At 3:00 pm on January 14, 2018, “Rhizome—A Subject for the Survey of Chinese Contemporary Arts”, curated by Today Art Museum, supported by Beijing Culture and Arts Foundation, opened at Today Art Museum. Breaking the customary model of thought on group exhibitions, the exhibition starts with the meanings of artists’ case studies, by careful selection of artists, eight exhibiting artists were finally confirmed: Sui Jianguo, Wang Luyan, Hu Jieming, Jiang Jie, Ni Haifeng, Xu Zhen-MadeIn Company, Jiang Zhi and Gao Weigang. The exhibition teases out and presents the nodal works of eight artists and the changing trajectory of the concept behind the works of art. It tries to discuss the unique path of Chinese contemporary art under the background of globalization, responding to the strategy of national cultural development and having certain academic value and cultural significance.
The term “rhizome” is derived from the philosophical theory of Deleuze, a French philosopher. Likened to a complex cultural metaphor and thinking model of nomadic theory, the “rhizome” represents an open, non-central, irregular, diverse and infinitely growing form and vitality.

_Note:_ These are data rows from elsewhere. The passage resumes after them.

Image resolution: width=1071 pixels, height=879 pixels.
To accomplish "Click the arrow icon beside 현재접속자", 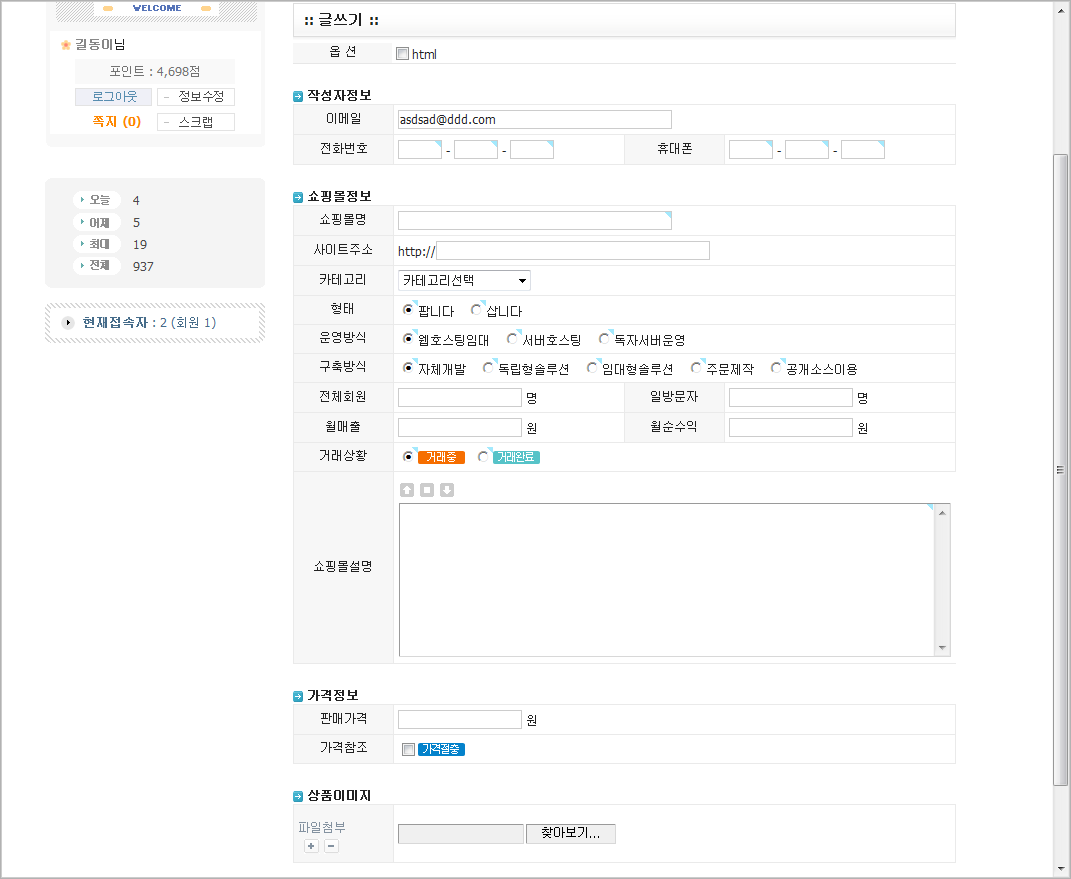I will pos(68,323).
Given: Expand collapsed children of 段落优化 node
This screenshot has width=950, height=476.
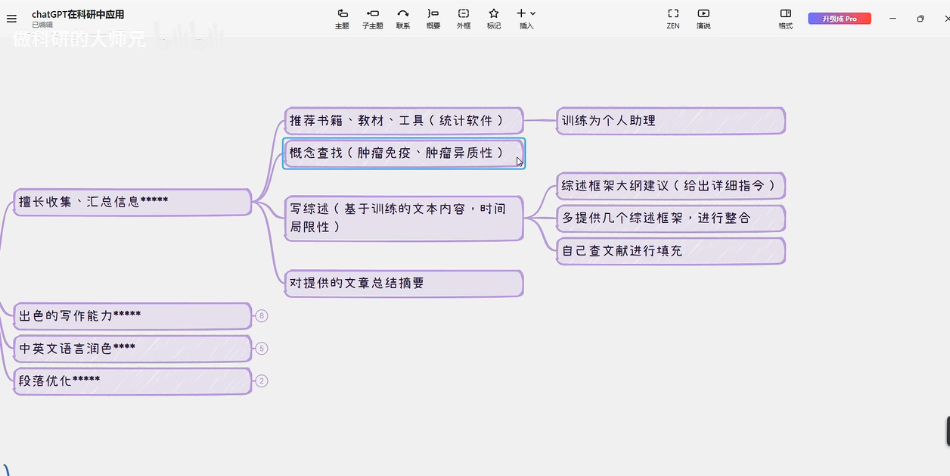Looking at the screenshot, I should pos(261,381).

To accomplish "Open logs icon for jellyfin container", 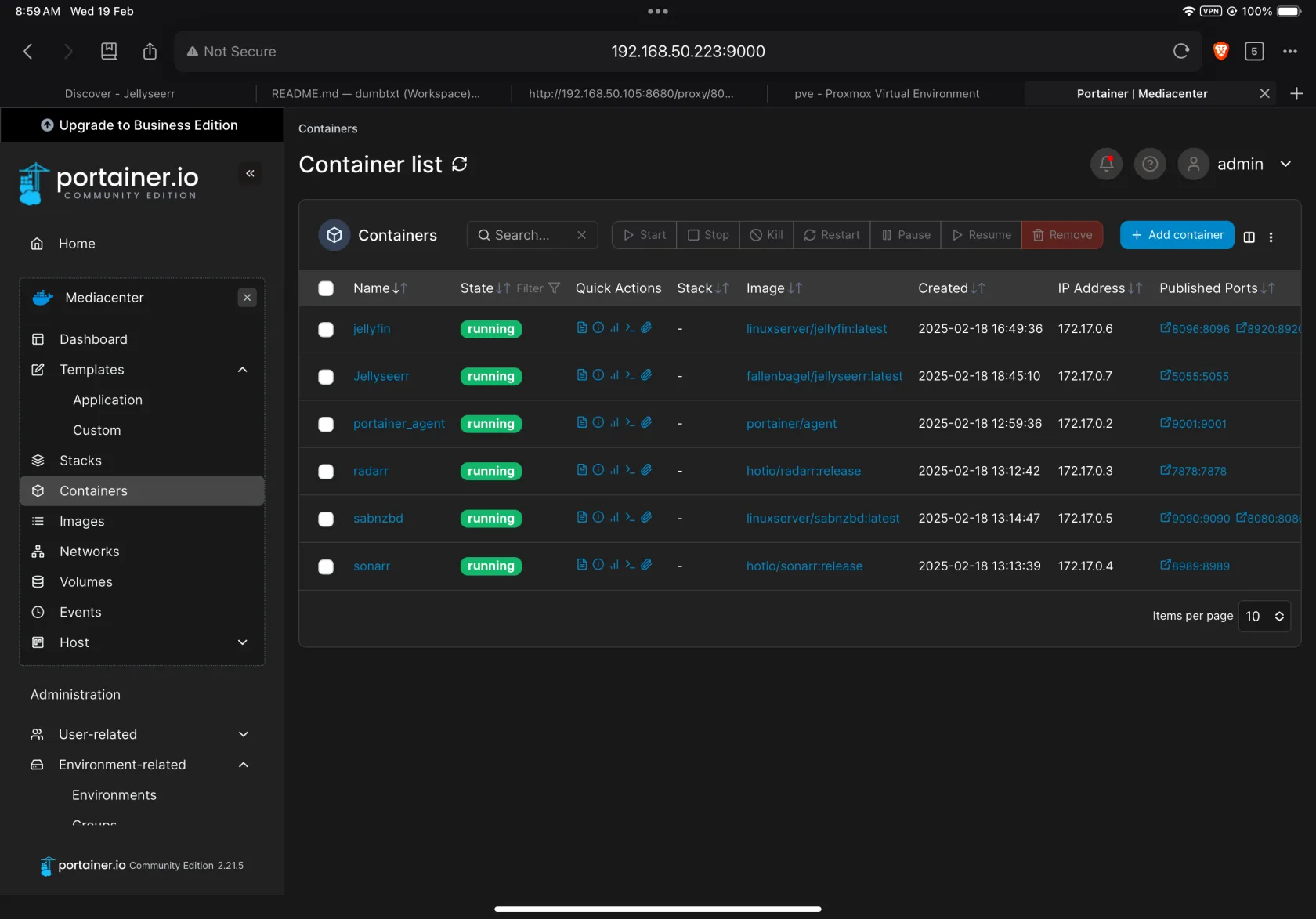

The “rhizome” precisely describes and outlines the characteristics of Chinese contemporary art—growing continuously in integration and generating differences in growth. The exhibition is closely related with the background of the times. Since the reform and opening-up policy, Chinese contemporary art has always maintained its vitality of opening up. While assimilating nourishment from the West, it has continuously merged to create a new art form that is open and diverse. Rooted in the context of socialism with Chinese characteristics, Chinese contemporary art has shown its spirit of autonomy and sense of subjectivity over the last decade or so. Whether from form to content or from concept to language, the diverse artistic practice powerfully interprets and proves “autonomy” of Chinese contemporary art—recognition of cultural identity, confidence in artistic expression, dedication to artistic individuality, and so on.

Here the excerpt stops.